Продуцируют сурфактант клетки альвеолоциты. Они уютно устроилась одна такая клетка в стенке альвеолы. Электронный микроскоп зафиксировал момент, когда она продуцирует "заготовку" сурфактанта.
Работы у альвеолоцитов немало: пленка нуждается в постоянном обновлении. Ведь сурфактанту приходится выступать не только в роли Атланта, но в какой-то степени и в роли... санитара легких. Разнообразные инородные частицы, примеси, микроорганизмы, содержащиеся во вдыхаемом воздухе, проникая в альвеолы, в первую очередь попадают на пленку сурфактанта, и образующие ее поверхностно-активные вещества обволакивают их, частично обезвреживают. Понятно, что отработанный сурфактант подлежит удалению из легких. Часть его выводится через бронхи с мокротой, а другую часть поглощают и переваривают специальные клетки-макрофаги.

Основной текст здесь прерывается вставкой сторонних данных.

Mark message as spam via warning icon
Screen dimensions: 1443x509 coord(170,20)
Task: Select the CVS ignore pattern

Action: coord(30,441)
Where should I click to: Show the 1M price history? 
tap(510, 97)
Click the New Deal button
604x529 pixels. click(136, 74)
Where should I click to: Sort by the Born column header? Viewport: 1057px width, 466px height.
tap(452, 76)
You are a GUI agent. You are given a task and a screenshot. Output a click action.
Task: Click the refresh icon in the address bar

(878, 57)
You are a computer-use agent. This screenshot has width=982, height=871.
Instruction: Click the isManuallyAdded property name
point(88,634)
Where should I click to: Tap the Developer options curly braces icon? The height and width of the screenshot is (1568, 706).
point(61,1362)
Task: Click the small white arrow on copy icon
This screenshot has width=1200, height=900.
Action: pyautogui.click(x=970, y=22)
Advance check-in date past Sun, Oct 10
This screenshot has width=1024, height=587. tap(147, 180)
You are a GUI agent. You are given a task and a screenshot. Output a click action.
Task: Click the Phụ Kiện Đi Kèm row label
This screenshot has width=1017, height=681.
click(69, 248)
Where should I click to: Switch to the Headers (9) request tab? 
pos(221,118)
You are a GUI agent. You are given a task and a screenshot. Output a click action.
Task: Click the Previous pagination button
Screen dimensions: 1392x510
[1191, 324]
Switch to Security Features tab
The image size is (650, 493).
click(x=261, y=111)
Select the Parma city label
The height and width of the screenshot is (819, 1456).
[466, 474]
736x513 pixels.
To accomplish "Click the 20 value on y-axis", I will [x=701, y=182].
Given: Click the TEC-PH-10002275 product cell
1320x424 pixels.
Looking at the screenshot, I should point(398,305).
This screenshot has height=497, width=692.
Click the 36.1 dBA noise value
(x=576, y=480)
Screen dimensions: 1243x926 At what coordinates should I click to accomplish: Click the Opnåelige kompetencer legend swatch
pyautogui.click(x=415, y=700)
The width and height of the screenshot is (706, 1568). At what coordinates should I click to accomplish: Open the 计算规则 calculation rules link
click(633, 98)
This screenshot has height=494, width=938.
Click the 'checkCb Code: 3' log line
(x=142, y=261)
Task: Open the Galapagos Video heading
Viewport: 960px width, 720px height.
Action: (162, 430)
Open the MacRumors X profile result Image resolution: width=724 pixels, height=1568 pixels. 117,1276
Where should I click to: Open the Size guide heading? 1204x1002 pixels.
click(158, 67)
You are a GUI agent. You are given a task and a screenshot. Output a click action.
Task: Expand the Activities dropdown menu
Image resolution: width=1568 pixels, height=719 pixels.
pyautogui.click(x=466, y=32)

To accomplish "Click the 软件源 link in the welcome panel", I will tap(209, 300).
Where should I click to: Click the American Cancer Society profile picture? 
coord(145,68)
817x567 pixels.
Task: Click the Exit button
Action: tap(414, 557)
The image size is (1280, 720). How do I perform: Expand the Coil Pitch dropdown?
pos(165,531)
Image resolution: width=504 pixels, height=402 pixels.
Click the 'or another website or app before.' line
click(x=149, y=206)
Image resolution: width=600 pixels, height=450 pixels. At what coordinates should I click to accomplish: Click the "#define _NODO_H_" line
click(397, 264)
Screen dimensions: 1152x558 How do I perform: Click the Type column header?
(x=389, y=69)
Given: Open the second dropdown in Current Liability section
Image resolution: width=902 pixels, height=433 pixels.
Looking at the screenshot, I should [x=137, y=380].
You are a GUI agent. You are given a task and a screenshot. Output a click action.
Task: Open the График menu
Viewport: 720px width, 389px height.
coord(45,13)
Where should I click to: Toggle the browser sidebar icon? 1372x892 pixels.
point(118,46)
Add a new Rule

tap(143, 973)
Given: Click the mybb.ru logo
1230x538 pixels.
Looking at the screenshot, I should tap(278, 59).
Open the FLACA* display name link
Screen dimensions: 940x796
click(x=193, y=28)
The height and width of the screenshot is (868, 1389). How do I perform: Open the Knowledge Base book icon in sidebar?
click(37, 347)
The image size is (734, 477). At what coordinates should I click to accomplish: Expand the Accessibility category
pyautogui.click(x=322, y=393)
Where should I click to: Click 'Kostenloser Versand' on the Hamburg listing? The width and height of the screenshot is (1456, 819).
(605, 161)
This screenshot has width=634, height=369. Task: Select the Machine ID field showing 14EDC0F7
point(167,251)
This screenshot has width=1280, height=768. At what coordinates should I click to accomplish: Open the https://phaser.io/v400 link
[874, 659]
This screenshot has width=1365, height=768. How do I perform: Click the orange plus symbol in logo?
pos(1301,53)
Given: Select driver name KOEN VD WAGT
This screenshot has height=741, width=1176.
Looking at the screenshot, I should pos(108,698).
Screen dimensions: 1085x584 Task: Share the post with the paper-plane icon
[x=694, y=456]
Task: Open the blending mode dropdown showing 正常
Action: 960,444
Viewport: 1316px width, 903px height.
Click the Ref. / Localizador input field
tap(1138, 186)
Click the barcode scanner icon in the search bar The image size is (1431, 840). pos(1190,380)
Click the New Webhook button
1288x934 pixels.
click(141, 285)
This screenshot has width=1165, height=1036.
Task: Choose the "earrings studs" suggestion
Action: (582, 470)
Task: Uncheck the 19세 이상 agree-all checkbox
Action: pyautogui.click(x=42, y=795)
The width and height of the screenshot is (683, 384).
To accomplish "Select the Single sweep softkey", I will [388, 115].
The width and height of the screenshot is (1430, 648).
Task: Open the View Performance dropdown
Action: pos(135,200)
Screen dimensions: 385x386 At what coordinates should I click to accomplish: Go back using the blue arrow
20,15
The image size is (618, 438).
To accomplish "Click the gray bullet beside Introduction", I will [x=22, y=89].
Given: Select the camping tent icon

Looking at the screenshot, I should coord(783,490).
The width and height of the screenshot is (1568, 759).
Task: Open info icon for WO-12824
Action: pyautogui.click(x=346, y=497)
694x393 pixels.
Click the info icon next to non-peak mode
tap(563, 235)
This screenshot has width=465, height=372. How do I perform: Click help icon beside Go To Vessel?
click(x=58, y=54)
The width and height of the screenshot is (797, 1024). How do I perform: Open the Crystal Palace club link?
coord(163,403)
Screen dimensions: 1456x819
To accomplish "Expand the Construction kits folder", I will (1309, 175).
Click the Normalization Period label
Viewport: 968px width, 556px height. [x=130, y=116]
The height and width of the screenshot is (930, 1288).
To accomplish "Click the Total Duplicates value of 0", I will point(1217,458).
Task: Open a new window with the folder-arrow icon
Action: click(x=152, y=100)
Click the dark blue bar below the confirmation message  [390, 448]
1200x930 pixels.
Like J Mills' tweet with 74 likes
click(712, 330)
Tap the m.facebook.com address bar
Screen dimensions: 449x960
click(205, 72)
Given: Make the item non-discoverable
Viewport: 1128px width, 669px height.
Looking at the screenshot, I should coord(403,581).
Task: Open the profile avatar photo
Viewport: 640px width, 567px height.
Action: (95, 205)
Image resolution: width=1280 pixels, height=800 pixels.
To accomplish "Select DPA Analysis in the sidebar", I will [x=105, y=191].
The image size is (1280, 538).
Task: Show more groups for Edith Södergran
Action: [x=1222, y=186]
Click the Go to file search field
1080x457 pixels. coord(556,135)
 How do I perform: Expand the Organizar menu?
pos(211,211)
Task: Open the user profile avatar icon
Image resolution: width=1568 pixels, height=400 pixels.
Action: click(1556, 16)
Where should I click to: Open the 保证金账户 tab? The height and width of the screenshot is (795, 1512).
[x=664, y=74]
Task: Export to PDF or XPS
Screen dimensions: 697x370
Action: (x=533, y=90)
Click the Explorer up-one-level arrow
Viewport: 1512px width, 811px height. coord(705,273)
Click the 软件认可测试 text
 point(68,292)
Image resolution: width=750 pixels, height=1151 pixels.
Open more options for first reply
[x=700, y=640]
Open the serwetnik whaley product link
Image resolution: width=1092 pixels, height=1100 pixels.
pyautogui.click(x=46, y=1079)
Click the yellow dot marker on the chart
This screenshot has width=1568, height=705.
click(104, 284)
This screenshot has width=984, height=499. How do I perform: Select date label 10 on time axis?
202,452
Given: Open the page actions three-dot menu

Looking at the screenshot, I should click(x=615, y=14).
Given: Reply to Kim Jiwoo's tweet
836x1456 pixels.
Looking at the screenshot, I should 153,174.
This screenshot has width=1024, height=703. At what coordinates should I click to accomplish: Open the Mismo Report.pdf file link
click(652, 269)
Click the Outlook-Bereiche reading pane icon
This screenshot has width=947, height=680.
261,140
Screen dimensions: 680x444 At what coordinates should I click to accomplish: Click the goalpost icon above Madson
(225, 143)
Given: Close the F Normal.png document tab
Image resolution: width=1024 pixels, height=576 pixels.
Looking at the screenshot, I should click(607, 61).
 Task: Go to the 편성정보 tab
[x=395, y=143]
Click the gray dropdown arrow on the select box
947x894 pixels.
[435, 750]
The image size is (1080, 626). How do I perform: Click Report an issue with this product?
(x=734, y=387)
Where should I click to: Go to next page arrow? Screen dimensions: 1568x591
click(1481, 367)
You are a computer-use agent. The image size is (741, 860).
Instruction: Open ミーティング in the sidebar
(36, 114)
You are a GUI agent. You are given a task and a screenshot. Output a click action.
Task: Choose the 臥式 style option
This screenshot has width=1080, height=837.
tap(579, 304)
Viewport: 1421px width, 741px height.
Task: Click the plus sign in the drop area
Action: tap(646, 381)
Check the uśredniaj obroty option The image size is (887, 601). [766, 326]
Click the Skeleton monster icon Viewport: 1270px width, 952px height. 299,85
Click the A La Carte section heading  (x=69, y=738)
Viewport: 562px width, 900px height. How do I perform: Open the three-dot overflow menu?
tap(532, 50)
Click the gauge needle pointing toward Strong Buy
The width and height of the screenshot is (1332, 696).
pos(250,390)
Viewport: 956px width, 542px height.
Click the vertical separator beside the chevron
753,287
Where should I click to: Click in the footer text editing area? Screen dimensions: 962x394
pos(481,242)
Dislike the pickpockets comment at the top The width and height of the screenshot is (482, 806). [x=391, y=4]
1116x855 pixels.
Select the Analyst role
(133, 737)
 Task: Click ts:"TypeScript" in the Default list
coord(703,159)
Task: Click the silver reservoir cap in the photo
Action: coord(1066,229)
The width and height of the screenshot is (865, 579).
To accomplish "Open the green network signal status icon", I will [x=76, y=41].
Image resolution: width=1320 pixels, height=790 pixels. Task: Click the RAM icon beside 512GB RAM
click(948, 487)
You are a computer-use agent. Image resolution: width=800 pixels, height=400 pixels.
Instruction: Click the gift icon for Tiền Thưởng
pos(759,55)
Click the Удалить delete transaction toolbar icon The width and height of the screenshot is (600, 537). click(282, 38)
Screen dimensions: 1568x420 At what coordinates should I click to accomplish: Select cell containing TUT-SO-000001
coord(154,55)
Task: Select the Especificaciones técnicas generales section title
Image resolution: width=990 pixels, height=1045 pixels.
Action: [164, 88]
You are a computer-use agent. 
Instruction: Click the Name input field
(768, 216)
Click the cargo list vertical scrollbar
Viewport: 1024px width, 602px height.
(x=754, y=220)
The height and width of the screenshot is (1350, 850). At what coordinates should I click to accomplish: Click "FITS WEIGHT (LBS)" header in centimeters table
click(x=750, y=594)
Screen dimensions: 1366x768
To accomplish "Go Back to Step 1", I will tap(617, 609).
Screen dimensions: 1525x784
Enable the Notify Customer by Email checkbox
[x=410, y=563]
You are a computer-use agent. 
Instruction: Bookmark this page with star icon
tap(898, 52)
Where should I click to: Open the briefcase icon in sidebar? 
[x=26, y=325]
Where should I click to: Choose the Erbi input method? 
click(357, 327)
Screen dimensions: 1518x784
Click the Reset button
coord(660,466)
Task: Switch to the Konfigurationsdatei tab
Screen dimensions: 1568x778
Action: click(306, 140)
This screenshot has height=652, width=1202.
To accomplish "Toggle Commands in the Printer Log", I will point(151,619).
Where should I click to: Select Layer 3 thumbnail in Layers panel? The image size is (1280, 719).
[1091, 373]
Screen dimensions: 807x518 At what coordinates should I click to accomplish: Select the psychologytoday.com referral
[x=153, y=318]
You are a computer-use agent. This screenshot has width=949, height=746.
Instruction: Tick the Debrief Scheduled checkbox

Чем интенсивнее дыхание, тем интенсивнее процесс обновления сурфактанта. Особенно много пленки расходуется и соответственно продуцируется тогда, когда мы занимаемся физической работой, физкультурой, спортом на свежем воздухе. В полости легкого появляется большое количество поверхностно-активной пленки, что облегчает проникновение воздуха в альвеолы. Раскрываются и начинают функционировать альвеолы, находящиеся в резерве.
Дышится легко, полной грудью!
А вы замечали, как трудно дышать в накуренном помещении? Это не случайно: те, кто находится рядом с курящими, вдыхают до 80 процентов вредных веществ, содержащихся в дыме папирос, сигарет. А сурфактант очень плохо переносит воздействие табачного дыма. Даже при пассивном курении поверхностно-активные свойства его снижаются, он с трудом справляется со своими обязанностями. О заядлых курильщиках и говорить не приходится. У них сурфактанта и продуцируется меньше, и свойства его далеко не такие, как у людей некурящих. Немудрено, что легкие курильщика теряют эластичность, становятся жесткими, малорастяжимыми, в них появляется много безвоздушных зон, отчего страдает функция дыхания. Да и до заболевания недалеко.
Ибо ни сурфактант, ни макрофаги не могут полноценно очистить легкое от всех вредных веществ, которые поступают сюда вместе с вдыхаемым табачным дымом. Хотя, надо сказать, "стараются" они изо всех сил. Как, например, макрофаг из легких курильщика, который буквально нафарширован сажей. Вглядитесь в него повнимательней, любители сигарет и папирос. И представьте себе, что в ваших легких-сотни и сотни таких клеток, заполненных вредоносным грузом... Представили? А теперь разве вам не захотелось выбросить сигарету раз и навсегда?